**INPUT DATA:**
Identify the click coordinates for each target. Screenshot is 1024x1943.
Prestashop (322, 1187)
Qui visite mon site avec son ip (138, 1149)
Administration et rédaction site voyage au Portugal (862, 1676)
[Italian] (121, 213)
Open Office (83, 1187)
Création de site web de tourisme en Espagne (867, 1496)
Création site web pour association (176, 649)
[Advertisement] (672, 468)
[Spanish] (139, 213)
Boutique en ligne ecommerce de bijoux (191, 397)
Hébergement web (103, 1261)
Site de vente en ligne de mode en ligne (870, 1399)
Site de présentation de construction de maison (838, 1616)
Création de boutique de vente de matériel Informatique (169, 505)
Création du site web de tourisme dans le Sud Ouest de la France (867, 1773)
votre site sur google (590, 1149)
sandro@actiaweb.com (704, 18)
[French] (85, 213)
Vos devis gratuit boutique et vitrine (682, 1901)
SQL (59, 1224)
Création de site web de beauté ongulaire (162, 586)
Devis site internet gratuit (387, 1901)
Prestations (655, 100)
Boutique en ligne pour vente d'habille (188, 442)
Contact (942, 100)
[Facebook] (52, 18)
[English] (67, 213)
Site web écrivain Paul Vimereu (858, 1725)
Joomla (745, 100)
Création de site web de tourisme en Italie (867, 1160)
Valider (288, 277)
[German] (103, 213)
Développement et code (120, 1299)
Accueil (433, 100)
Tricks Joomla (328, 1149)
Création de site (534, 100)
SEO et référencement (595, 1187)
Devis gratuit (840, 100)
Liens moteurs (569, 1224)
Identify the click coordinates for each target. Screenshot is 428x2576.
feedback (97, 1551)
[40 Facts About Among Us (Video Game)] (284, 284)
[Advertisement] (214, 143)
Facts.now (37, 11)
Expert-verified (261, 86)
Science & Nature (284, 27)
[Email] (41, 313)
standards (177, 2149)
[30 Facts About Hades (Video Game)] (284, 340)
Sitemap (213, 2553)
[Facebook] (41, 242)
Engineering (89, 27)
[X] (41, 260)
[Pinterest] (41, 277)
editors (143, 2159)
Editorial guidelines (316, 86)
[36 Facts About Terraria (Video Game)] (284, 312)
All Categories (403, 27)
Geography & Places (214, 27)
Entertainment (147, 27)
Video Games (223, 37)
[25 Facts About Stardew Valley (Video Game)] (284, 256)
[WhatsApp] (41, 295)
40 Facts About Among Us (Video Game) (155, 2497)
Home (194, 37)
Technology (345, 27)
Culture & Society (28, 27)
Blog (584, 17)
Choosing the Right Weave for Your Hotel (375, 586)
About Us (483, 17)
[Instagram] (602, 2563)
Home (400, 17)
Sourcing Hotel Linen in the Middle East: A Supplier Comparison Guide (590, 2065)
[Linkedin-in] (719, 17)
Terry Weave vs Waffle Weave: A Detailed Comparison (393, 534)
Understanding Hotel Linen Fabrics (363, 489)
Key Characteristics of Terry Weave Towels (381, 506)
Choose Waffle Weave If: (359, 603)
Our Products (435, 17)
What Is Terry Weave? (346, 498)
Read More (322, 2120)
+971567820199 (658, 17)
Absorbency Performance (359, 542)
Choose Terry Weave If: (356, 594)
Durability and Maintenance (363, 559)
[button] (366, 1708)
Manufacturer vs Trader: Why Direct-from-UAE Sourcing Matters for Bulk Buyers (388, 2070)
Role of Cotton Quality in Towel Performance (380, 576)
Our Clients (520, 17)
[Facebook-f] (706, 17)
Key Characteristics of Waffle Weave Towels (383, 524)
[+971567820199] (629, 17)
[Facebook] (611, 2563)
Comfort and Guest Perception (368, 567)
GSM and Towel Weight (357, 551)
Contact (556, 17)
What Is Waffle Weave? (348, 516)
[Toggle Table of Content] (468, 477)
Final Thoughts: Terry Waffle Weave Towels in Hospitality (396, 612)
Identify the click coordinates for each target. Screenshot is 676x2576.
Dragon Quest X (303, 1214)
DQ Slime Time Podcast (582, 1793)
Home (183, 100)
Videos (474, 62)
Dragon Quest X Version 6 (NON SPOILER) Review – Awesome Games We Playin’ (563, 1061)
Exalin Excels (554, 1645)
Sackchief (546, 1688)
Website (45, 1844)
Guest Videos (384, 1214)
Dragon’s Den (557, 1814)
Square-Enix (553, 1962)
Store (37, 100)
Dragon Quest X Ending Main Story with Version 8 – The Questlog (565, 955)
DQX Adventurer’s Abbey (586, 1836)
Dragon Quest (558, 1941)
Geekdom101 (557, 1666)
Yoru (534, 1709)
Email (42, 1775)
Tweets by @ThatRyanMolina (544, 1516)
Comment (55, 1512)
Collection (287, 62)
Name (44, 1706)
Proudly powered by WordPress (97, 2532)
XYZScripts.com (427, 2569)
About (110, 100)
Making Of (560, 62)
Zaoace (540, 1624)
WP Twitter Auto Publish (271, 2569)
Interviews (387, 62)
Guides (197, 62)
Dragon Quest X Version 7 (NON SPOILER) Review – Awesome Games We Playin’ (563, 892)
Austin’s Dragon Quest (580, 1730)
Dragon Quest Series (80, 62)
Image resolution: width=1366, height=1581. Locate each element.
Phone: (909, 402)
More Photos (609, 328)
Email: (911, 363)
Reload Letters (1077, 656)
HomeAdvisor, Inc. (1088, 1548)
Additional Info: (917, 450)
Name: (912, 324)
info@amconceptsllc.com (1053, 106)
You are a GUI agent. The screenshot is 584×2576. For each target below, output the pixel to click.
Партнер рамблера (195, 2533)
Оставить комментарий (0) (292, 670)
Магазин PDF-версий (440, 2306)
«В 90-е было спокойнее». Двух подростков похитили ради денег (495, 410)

**HOW TO COMPLETE THIS TASK:** Retype exactly the lines of the data above that fall between the line with "Site web écrivain Paul Vimereu (858, 1725)" and the line with "[Toggle Table of Content] (468, 477)", inclusive, and add nothing.

**ANSWER FOR THIS EXERCISE:**
Site web écrivain Paul Vimereu (858, 1725)
Joomla (745, 100)
Création de site web de tourisme en Italie (867, 1160)
Valider (288, 277)
[German] (103, 213)
Développement et code (120, 1299)
Accueil (433, 100)
Tricks Joomla (328, 1149)
Création de site (534, 100)
SEO et référencement (595, 1187)
Devis gratuit (840, 100)
Liens moteurs (569, 1224)
Identify the click coordinates for each target. Screenshot is 428x2576.
feedback (97, 1551)
[40 Facts About Among Us (Video Game)] (284, 284)
[Advertisement] (214, 143)
Facts.now (37, 11)
Expert-verified (261, 86)
Science & Nature (284, 27)
[Email] (41, 313)
standards (177, 2149)
[30 Facts About Hades (Video Game)] (284, 340)
Sitemap (213, 2553)
[Facebook] (41, 242)
Engineering (89, 27)
[X] (41, 260)
[Pinterest] (41, 277)
editors (143, 2159)
Editorial guidelines (316, 86)
[36 Facts About Terraria (Video Game)] (284, 312)
All Categories (403, 27)
Geography & Places (214, 27)
Entertainment (147, 27)
Video Games (223, 37)
[25 Facts About Stardew Valley (Video Game)] (284, 256)
[WhatsApp] (41, 295)
40 Facts About Among Us (Video Game) (155, 2497)
Home (194, 37)
Technology (345, 27)
Culture & Society (28, 27)
Blog (584, 17)
Choosing the Right Weave for Your Hotel (375, 586)
About Us (483, 17)
[Instagram] (602, 2563)
Home (400, 17)
Sourcing Hotel Linen in the Middle East: A Supplier Comparison Guide (590, 2065)
[Linkedin-in] (719, 17)
Terry Weave vs Waffle Weave: A Detailed Comparison (393, 534)
Understanding Hotel Linen Fabrics (363, 489)
Key Characteristics of Terry Weave Towels (381, 506)
Choose Waffle Weave If: (359, 603)
Our Products (435, 17)
What Is Terry Weave? (346, 498)
Read More (322, 2120)
+971567820199 (658, 17)
Absorbency Performance (359, 542)
Choose Terry Weave If: (356, 594)
Durability and Maintenance (363, 559)
[button] (366, 1708)
Manufacturer vs Trader: Why Direct-from-UAE Sourcing Matters for Bulk Buyers (388, 2070)
Role of Cotton Quality in Towel Performance (380, 576)
Our Clients (520, 17)
[Facebook-f] (706, 17)
Key Characteristics of Waffle Weave Towels (383, 524)
[+971567820199] (629, 17)
[Facebook] (611, 2563)
Comfort and Guest Perception (368, 567)
GSM and Towel Weight (357, 551)
Contact (556, 17)
What Is Waffle Weave? (348, 516)
[Toggle Table of Content] (468, 477)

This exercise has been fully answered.